:: Given information ::

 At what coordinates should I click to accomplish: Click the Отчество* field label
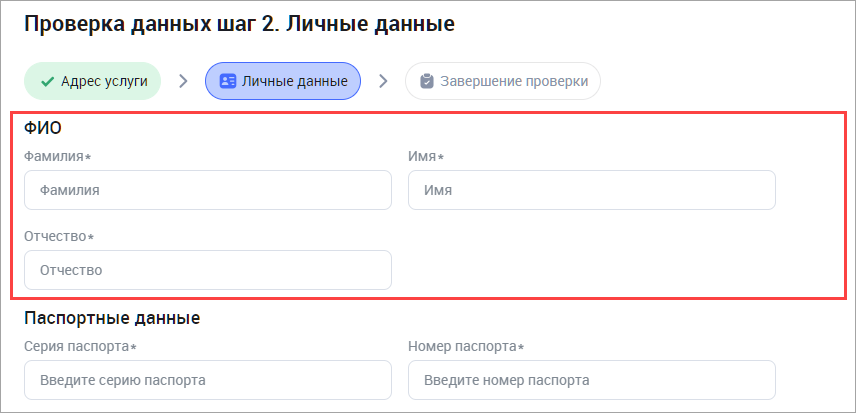coord(58,237)
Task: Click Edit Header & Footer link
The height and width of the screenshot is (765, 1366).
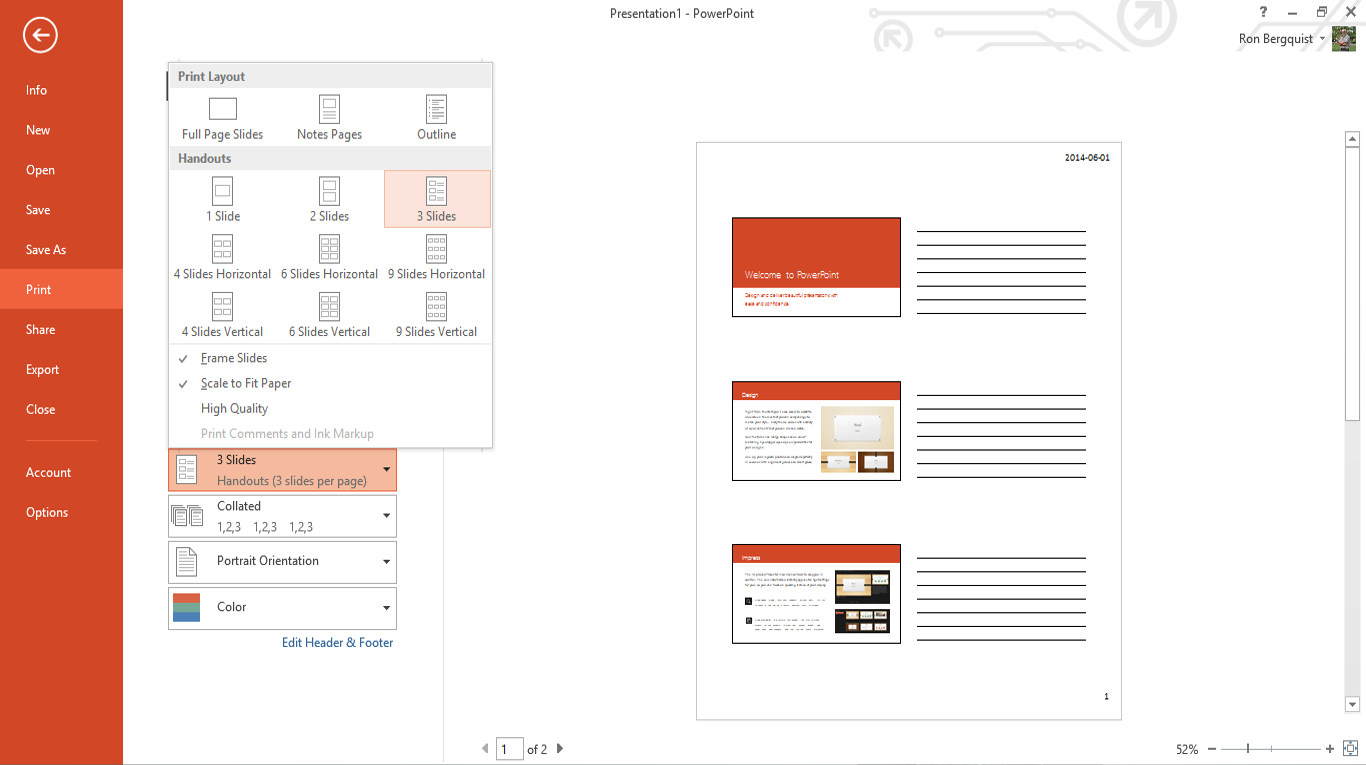Action: coord(337,643)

:::

### Exercise
Retype the records above exactly, starting at the line that contains "Task: Click Edit Header & Footer link" and going through the last line, and leave out any pictures.

### Reply
Task: Click Edit Header & Footer link
The height and width of the screenshot is (765, 1366).
Action: coord(337,643)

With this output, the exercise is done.